1969 Recession Started when Unemployment Rate Was 3.5%


When unemployment rate hit 3.4% this year, the headline was saying it's the lowest since 1969, so I looked at what happened in 1969 and after. Turns out we had a mild recession (Dec 1969 – Nov 1970) that lasted 11 months and contracted GDP by 0.6%, and raised unemployment rate to 6.1% from 3.4%. SP500 fell about 37% peak to trough.

Fed started hiking rate in Oct 1967 at 3.9% rate, paused in May 1968 at 6.1%, and started cutting by 0.5%, and resumed hiking in Nov 1968, paused in Aug 1969 at 9.1%. Didn't start cutting hard until Feb 1970, 3 months after recession started.

Unemployment was almost 4% in late 1967, dropped to 3.4% by late 1968, and stayed there until Sept 1969, rose to 3.7% for 2 months, then dropped to 3.5% in Nov 1969 for 2 months, then rose to 3.9%, 4.2%, 4.4%, 4.6%, 4.8%, 4.9%, 5% by Jul 1970, and 6.1% by Dec 1970. It seems like once it goes sharply up, the momentum kept going.

Inflation started rising in early 1965 when it jumped to 5.3%, higher than the average rate of 2% in previous years. Cause was high military spending from Vietnam War and personal consumption after the 1960 crisis. Both government and the Fed had expansionary policy at the time. Demand accelerated much faster than supply, approximately double of US GDP potential and supply side was unable to maintain economy at equilibrium, leading to higher prices.

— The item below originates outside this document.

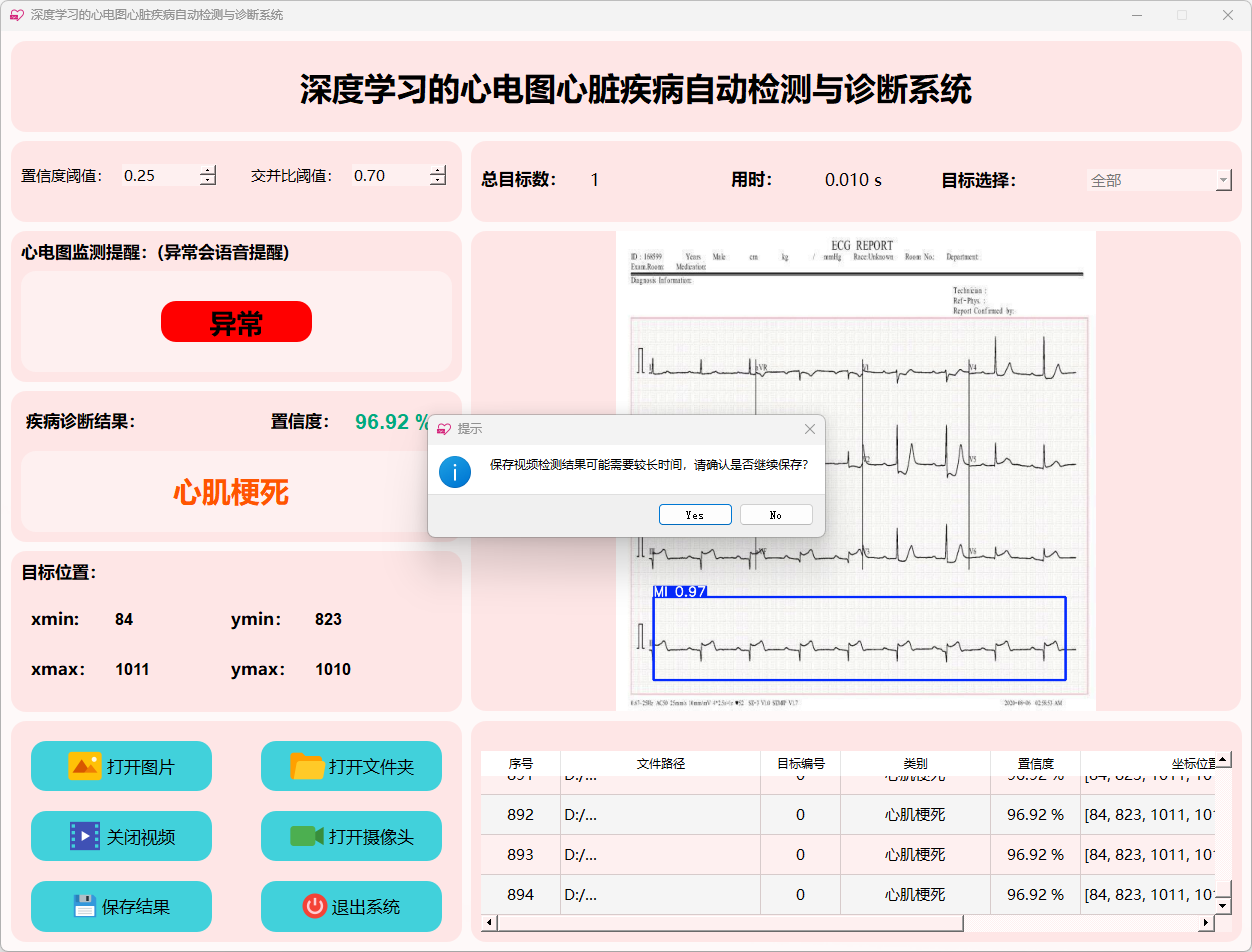Increase the 置信度阈值 value with up arrow
1252x952 pixels.
208,170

Money supply growth went from 2% in 1964 to 7.3% in 1968.

Gov tried to control inflation by reducing spending and raising taxes in Jun 1968. Many economists feared that the measures were too drastic and might lead to a recession. The Fed hiked rates like mentioned above.

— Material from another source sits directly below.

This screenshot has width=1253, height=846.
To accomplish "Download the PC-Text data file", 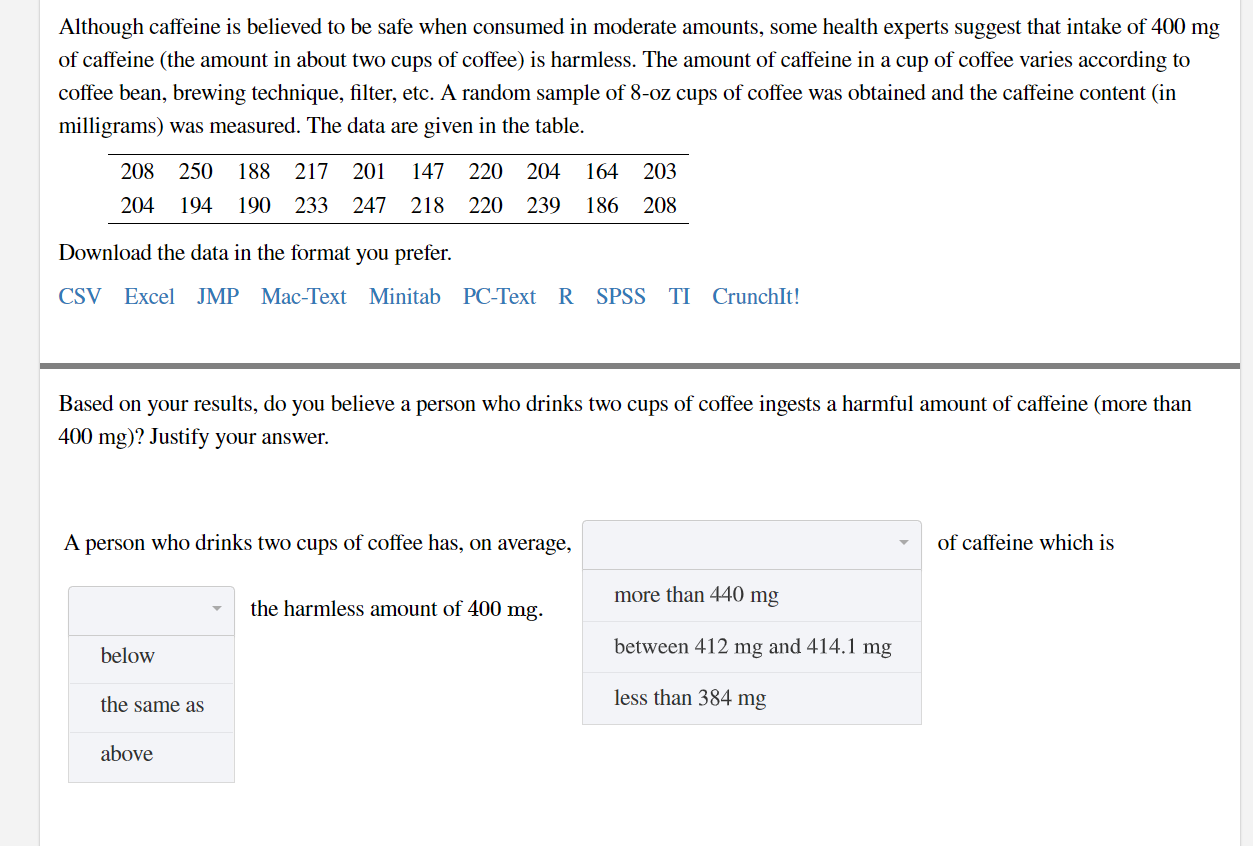I will 498,296.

In 1H 1969, growth in spending moderated only slightly from a year earlier. Growth in production, slowed in early 1969. Even with cutback in total output, employment continued to rise and unemployment remained low. Productivity growth slowed. Q3 1969 showed more slowing in econ activity.

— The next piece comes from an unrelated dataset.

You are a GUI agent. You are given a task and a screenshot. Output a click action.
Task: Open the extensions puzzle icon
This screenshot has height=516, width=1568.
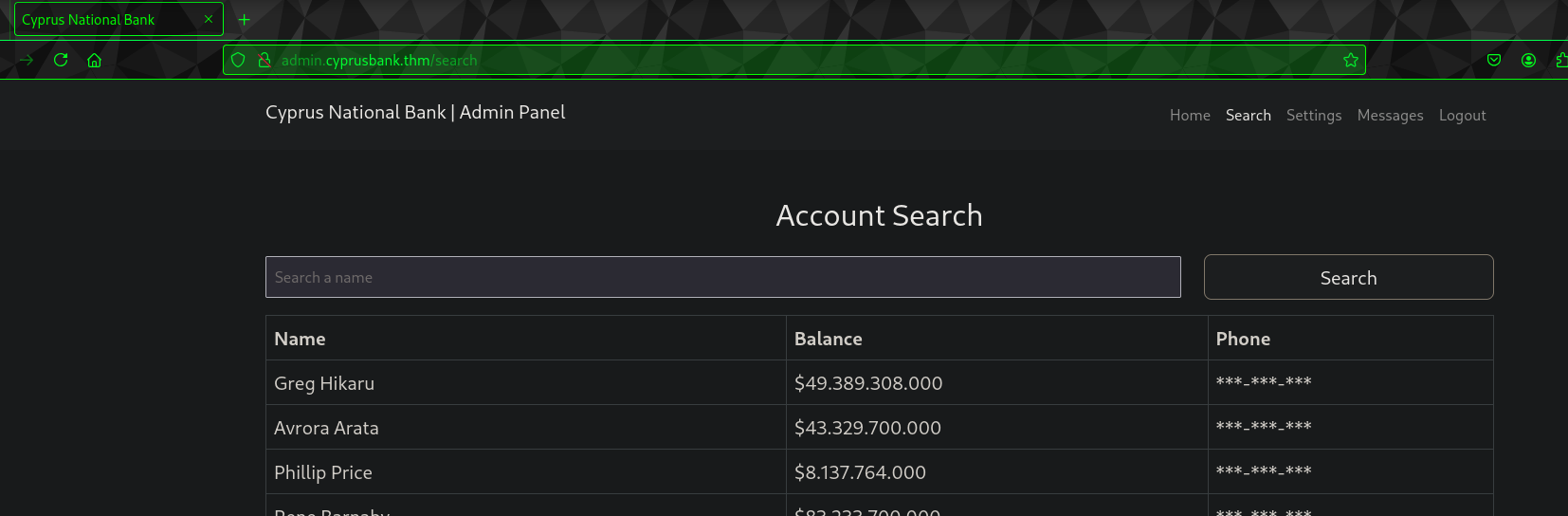[1561, 60]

Consumer prices rose at 5.1% annual from Jul to Oct 1969, down from 5.9% in 1H 1969. Personal income grew at 4.5% from Aug to Oct 1969, down from 8.8% in the previous 8 months.

In Dec 1969, during the start of the recession, there was belief that inflation would still be sticky throughout 1970 and for some time after. Economist believed more slowing would be ahead, but unsure of how much.

TLDR : this time period feels like the summer 1969. Fed is close to pausing rate hikes, unemployment has stayed at historical low for about 9 months. There's some slowing in econ activity, and more anticipated slowing ahead, but most people think the inflation fight is far from over. 1969 recession was caused by the Fed hiking rates to fight inflation due to wartime excessive spending and supply unable to keep up with extremely high demand. 1969 was a mild recession, similar to many economist forecasts and even the Fed's staff. People already feared the actions taken to fight inflation might be too much in 1968, more than a year before the recession started.

I welcome any discussion and perspective on both sides, but please refrain from dismissing something completely just because of a different viewpoint than yours.